Professor Michael Parkinson
Professor Michael Parkinson says coronavirus presents challenges and opportunities

 

Leading Liverpool academic and expert on economic development Professor Michael Parkinson says coronavirus has caused a “cataclysmic shock” to the Merseyside economy.

And, although he says the regional economy is more “resilient” than it has been in the past, he warned that the sectors hardest hit by the lockdown – development, tourism and retail – were the ones that had been driving economic growth in the city region.

However, he added that the investment into the medical and scientific sectors as part of the battle against the pandemic offered a huge opportunity for Liverpool city region’s knowledge economy over the coming years.

Prof Parkinson was speaking on this month’s Baltic Triangle Podcast. Back in the 1980s he was the author of Liverpool on the Brink – an analysis of the parlous economic state of the city at that time.

Last year he published a follow-up work: Liverpool Beyond the Brink – the Remaking of a Post-Imperial City. In the book he said the Merseyside had the potential to continue its recent renaissance. But in the podcast interview he said the COVID-19 epidemic and subsequent lockdown were having, and would continue to have, a huge impact.
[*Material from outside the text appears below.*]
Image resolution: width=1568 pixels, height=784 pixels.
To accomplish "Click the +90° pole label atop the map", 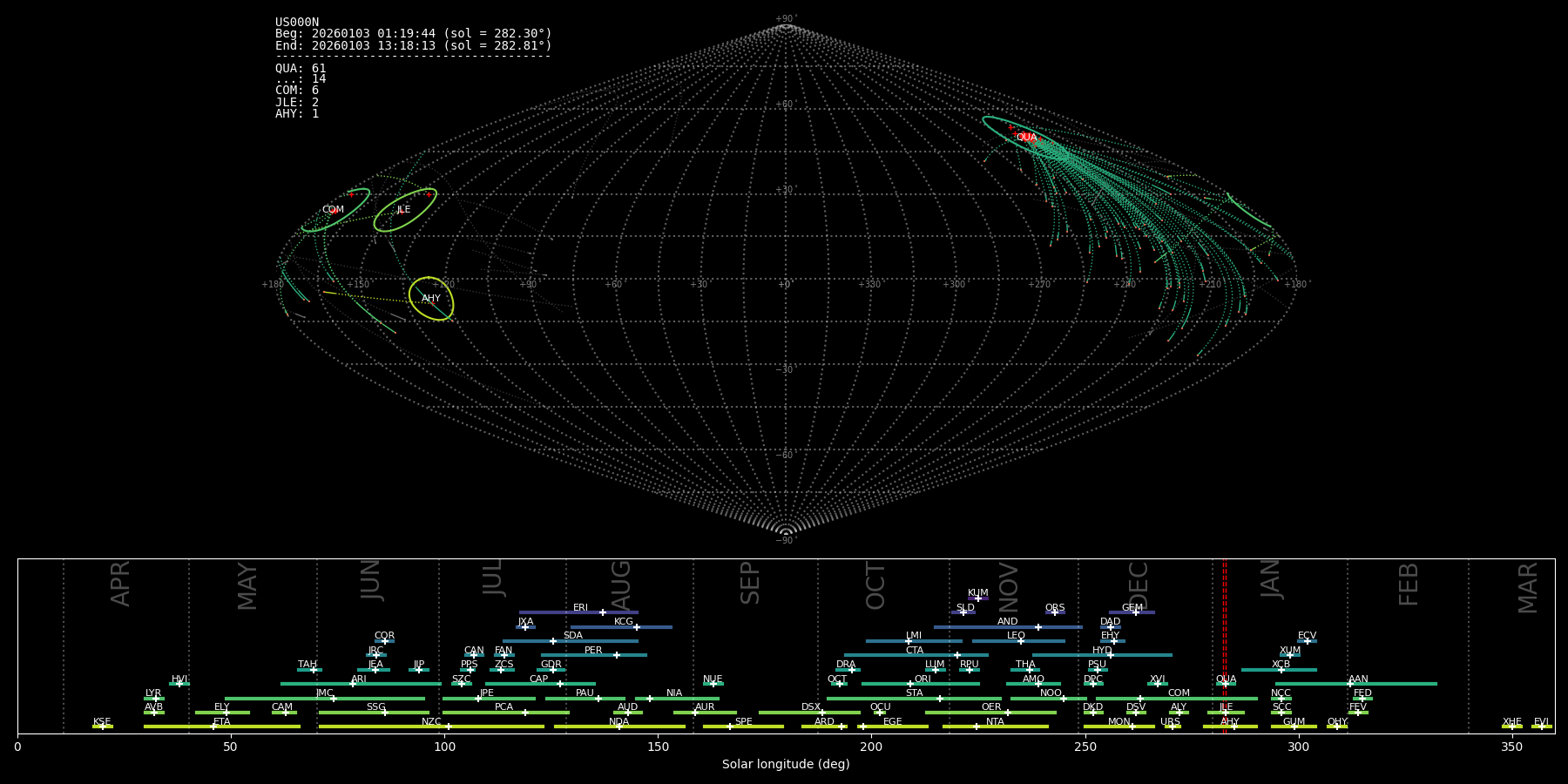I will coord(786,19).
“There is no point in underestimating the impact of all of this,” said Prof Parkinson. “The book was confident and hopeful and was based on real evidence. But this a cataclysmic shock to the global economy, to the national economy and to our own economy here in the Liverpool city region.
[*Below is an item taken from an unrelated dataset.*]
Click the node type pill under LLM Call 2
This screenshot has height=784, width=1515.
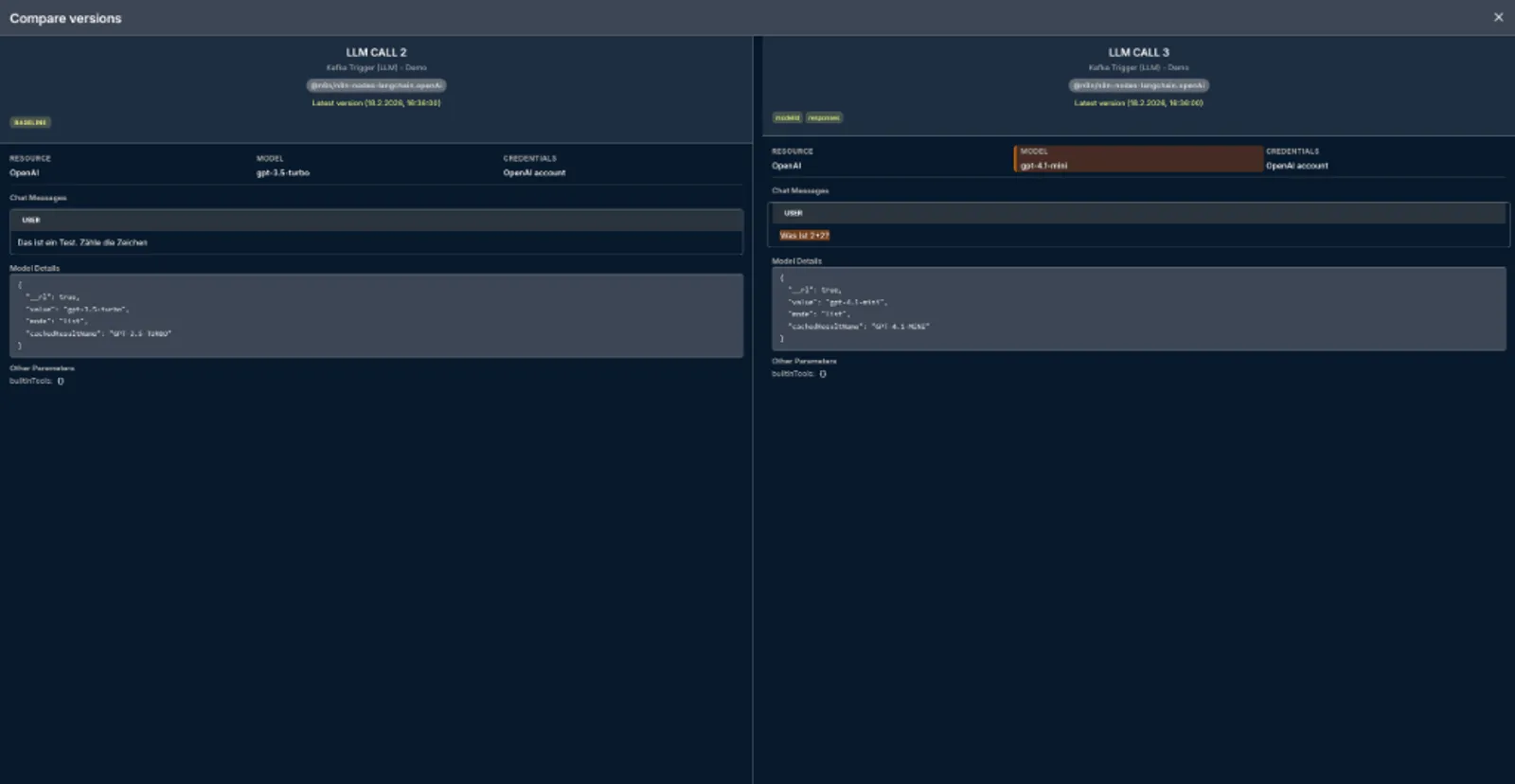[x=376, y=85]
“However, I remain confident. Our communities have come a long way in the last 30 years and are more resilient. I do think we must not underestimate both the challenges and opportunities this brings to us. These kinds of crisis can actually crash-set the system.”

He said the hit the developments, tourism and retail sectors were taking right now presented a particular challenge to the Liverpool city region and he identified “productivity, people and places” where the specific challenges lay. But he added: “The investment into the knowledge economy due to the global pandemic will actually strengthen that bit of our economy.”